MADRID 2 jun. (EUROPA PRESS) -
Um novo relatório do Projeto Venturi, intitulado "Determining factors of activity in Primary Care (family medicine)" (Fatores determinantes da atividade na Atenção Primária (medicina familiar)), aponta que o volume da atividade de saúde na APS não depende exclusivamente do envelhecimento da população ou do crescimento populacional, mas que outros pontos, como a demanda imediata dos pacientes, também devem ser levados em conta.
O documento destaca que a atenção primária está assumindo cada vez mais uma demanda mais imediata, marcada pelo acesso espontâneo e pela pressão da cronicidade, em um contexto em que a população é mais urbana, tem níveis de renda e escolaridade mais elevados e busca soluções complementares entre a saúde pública e a privada.
Esse novo relatório do Projeto Venturi é uma continuação do trabalho anterior sobre a dinâmica da demanda por atendimento, e agora concentra a análise no melhor entendimento da atividade efetivamente registrada na atenção primária. Nessa ocasião, o estudo tem como objetivo identificar e explicar os fatores que determinam o volume de atividades realizadas pelas equipes de medicina familiar.
O relatório encontra uma tendência clara: a atividade de emergência está crescendo mais rapidamente do que a atividade de rotina, refletindo uma transformação nos padrões de utilização do sistema. "A população, por si só, não explica a atividade. Devemos analisar também como o número de profissionais está evoluindo, a forma como o atendimento é prestado, os hábitos sociais e o papel crescente do seguro privado", explicou o diretor do Projeto Venturi, Antonio Burgueño.

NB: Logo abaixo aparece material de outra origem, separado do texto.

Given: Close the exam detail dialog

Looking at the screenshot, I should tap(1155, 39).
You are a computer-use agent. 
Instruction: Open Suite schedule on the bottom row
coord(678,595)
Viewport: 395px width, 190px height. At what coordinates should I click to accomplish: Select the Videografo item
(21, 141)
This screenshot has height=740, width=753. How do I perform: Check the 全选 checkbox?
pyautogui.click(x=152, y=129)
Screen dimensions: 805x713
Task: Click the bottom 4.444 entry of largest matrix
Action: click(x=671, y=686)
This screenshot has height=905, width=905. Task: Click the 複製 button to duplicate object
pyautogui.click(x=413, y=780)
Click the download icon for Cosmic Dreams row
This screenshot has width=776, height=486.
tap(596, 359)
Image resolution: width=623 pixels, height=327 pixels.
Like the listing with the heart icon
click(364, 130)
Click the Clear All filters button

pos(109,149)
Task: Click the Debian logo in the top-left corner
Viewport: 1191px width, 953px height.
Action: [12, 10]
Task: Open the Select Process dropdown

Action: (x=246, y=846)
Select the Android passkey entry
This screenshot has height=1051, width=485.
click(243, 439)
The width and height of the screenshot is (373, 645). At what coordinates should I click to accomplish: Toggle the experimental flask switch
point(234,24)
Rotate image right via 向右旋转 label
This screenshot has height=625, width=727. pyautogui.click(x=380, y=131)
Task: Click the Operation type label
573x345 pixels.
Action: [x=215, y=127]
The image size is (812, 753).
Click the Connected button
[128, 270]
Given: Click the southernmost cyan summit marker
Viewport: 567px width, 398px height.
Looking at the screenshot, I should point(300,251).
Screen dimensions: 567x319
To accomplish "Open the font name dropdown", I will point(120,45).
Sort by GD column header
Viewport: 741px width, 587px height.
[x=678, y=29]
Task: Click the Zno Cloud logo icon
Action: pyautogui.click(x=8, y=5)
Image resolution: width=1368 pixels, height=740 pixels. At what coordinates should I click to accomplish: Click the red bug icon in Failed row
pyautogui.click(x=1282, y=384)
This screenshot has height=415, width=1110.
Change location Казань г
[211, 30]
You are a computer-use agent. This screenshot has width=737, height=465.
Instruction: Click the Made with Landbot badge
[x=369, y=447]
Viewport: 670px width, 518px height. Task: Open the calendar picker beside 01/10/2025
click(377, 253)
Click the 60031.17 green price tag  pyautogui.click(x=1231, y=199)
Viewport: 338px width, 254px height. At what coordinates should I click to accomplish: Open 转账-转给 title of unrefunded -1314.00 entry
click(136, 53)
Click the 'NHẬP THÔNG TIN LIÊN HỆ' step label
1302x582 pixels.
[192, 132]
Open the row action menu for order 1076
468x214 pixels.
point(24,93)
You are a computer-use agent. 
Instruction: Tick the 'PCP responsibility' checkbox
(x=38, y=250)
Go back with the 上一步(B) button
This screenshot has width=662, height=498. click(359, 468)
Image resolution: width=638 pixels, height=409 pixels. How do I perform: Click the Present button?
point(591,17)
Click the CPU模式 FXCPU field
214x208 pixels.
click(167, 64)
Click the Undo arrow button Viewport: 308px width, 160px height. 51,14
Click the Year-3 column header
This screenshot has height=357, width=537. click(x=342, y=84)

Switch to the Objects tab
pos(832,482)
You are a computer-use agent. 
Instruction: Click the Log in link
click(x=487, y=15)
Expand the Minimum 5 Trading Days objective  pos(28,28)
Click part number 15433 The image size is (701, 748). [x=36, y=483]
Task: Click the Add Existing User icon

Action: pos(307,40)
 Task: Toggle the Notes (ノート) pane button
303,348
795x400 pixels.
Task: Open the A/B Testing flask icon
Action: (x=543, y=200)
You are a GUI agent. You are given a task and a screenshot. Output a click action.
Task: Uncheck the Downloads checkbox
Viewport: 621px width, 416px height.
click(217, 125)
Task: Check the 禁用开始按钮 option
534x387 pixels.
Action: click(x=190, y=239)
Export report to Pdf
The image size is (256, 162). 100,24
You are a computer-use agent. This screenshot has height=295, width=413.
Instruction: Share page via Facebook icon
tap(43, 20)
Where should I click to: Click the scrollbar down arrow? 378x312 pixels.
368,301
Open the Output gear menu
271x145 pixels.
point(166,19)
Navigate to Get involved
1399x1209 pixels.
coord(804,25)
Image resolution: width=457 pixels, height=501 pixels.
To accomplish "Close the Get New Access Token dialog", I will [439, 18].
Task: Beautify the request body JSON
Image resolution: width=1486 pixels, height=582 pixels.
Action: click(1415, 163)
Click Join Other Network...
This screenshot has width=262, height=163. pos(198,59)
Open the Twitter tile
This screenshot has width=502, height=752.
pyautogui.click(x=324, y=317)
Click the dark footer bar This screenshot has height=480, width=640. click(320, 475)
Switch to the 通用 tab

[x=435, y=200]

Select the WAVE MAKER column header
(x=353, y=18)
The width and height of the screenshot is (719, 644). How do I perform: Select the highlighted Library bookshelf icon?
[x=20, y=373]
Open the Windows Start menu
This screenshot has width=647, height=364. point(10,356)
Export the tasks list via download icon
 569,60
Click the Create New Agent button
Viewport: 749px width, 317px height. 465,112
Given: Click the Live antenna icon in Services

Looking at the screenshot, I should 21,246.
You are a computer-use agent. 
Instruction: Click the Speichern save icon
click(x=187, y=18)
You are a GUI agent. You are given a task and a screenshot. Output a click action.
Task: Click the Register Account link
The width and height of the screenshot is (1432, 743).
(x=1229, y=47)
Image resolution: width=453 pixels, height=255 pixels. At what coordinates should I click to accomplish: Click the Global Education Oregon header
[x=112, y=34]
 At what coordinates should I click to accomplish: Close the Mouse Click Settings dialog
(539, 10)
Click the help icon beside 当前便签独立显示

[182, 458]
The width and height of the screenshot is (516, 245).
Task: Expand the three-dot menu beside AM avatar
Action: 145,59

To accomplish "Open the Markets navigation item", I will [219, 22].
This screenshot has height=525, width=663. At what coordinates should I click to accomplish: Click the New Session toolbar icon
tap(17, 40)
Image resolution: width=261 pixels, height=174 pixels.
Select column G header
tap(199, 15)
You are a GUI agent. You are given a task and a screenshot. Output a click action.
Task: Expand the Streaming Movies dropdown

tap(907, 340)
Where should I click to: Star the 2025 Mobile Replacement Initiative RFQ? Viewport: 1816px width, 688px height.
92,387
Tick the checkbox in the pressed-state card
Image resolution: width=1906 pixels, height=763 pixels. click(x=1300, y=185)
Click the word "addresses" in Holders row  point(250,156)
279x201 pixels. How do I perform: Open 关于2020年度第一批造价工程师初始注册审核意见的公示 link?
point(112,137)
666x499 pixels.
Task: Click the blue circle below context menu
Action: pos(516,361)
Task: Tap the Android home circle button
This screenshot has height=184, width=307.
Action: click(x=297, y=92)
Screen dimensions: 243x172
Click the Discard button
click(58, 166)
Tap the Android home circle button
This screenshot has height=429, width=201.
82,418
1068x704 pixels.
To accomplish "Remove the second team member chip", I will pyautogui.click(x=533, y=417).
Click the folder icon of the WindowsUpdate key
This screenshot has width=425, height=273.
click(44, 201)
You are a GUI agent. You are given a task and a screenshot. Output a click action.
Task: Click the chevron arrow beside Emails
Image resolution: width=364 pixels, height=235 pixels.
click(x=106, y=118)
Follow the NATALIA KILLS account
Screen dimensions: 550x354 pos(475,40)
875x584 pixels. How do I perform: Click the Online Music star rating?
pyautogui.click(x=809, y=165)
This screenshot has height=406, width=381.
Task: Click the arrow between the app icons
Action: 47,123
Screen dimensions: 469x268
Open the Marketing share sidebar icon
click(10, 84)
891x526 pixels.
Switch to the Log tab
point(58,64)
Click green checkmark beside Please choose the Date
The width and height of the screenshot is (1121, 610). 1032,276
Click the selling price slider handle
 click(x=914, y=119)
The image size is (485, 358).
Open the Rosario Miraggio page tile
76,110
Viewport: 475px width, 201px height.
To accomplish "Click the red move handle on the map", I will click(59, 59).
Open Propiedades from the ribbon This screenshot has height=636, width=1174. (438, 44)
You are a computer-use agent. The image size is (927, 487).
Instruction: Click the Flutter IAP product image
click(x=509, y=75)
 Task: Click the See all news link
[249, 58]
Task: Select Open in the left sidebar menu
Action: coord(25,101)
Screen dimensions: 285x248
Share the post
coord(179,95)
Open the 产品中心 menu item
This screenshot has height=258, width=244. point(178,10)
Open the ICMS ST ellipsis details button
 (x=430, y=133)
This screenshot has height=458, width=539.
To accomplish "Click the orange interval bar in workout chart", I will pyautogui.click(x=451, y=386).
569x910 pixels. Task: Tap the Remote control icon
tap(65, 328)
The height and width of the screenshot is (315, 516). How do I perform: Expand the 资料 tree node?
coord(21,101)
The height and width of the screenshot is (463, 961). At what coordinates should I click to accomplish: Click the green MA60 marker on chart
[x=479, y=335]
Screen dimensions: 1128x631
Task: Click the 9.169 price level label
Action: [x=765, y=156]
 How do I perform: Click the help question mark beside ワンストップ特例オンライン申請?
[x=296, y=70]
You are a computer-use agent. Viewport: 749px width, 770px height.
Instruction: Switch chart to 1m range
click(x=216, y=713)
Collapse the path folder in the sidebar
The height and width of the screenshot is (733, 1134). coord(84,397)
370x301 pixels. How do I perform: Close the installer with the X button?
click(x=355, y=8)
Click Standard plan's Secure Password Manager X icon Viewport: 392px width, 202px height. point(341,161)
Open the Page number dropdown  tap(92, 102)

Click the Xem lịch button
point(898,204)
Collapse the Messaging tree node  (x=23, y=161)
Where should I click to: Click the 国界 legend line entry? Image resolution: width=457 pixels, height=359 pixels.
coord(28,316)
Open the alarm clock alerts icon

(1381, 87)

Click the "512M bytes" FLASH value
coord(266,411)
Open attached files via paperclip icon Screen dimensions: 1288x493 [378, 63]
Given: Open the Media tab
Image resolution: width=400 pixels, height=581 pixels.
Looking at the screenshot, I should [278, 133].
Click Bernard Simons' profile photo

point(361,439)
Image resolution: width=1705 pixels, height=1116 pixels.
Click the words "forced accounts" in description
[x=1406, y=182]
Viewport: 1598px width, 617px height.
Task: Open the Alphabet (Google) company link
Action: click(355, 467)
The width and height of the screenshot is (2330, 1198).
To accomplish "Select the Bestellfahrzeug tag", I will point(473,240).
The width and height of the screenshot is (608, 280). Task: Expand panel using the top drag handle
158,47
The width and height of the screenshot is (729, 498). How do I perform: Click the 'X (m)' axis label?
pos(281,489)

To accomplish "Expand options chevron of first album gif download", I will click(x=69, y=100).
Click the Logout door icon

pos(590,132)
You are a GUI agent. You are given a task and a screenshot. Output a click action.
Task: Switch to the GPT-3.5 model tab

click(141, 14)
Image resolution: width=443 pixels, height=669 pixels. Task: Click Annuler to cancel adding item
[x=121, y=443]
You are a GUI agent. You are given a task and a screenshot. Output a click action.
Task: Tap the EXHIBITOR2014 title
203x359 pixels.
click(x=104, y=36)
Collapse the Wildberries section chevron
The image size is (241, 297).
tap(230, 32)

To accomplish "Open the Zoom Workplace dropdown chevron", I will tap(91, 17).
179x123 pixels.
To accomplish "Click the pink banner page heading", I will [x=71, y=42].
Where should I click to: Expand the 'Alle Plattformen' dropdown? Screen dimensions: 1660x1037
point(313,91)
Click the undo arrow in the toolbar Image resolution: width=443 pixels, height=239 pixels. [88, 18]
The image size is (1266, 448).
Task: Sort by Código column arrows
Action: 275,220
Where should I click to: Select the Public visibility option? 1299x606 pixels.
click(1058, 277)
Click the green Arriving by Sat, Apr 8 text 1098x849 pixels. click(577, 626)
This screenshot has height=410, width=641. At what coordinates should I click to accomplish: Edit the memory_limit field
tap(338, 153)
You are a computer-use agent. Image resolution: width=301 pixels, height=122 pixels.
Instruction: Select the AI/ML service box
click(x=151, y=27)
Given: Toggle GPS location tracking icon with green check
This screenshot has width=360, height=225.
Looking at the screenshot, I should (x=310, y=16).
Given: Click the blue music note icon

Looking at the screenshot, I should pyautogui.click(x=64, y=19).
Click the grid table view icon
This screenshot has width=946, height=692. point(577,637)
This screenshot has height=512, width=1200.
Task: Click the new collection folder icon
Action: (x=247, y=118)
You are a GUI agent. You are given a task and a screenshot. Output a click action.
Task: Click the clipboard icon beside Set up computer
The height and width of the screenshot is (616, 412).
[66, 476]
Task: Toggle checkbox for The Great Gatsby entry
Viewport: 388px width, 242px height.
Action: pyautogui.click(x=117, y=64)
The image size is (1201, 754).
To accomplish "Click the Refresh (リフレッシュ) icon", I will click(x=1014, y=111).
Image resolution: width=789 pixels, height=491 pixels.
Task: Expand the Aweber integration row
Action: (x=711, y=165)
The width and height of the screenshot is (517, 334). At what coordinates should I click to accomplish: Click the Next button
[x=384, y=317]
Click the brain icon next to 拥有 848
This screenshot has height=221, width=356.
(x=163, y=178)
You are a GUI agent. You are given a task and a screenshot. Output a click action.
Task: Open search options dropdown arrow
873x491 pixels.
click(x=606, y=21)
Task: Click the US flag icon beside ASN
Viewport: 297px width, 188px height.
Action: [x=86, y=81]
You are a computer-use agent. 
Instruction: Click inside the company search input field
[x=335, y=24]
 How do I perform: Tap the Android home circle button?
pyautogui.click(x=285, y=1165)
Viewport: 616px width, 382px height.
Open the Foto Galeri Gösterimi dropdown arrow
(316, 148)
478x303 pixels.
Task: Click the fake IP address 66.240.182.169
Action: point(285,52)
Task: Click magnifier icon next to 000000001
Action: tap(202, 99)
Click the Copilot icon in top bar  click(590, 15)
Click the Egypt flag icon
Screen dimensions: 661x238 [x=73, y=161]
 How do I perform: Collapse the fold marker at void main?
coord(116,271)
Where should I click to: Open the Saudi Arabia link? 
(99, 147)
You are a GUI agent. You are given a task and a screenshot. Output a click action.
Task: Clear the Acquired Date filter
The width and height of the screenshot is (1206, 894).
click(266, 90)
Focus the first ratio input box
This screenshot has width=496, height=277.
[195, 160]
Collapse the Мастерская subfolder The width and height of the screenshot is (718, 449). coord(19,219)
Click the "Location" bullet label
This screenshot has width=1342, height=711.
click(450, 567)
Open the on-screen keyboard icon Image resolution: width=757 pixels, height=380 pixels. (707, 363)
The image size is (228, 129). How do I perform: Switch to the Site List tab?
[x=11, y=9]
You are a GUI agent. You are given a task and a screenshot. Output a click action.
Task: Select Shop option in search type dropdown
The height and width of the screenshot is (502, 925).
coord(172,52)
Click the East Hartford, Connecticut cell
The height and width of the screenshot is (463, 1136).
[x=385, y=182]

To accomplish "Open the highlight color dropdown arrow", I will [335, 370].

Conforme apontado no relatório anterior, o planejamento com base apenas no número de cartões de saúde ou no envelhecimento da população leva a "erros estratégicos". O novo estudo confirma que a atividade é influenciada por uma combinação de fatores sociodemográficos, organizacionais, clínicos e estruturais. Esses fatores incluem o tipo de casos tratados, o grau de ruralidade, a penetração da assistência médica privada e o número de profissionais disponíveis.
Uma das descobertas mais relevantes do relatório é a baixa correlação entre o número de profissionais e a atividade registrada. Isso sugere que atualmente não há correspondência sistemática entre recursos humanos e volume de atendimento.
Para os autores, o desafio é alinhar de forma consistente o dimensionamento da força de trabalho com a carga de trabalho real, o que exige modelos de planejamento mais "ajustados e dinâmicos". Além disso, uma constatação importante do relatório anterior é reiterada: a maioria dos casos de atendimento não é nova, mas corresponde a processos em acompanhamento ou não resolvidos de anos anteriores, o que torna necessário incorporar essa realidade à lógica de alocação de recursos.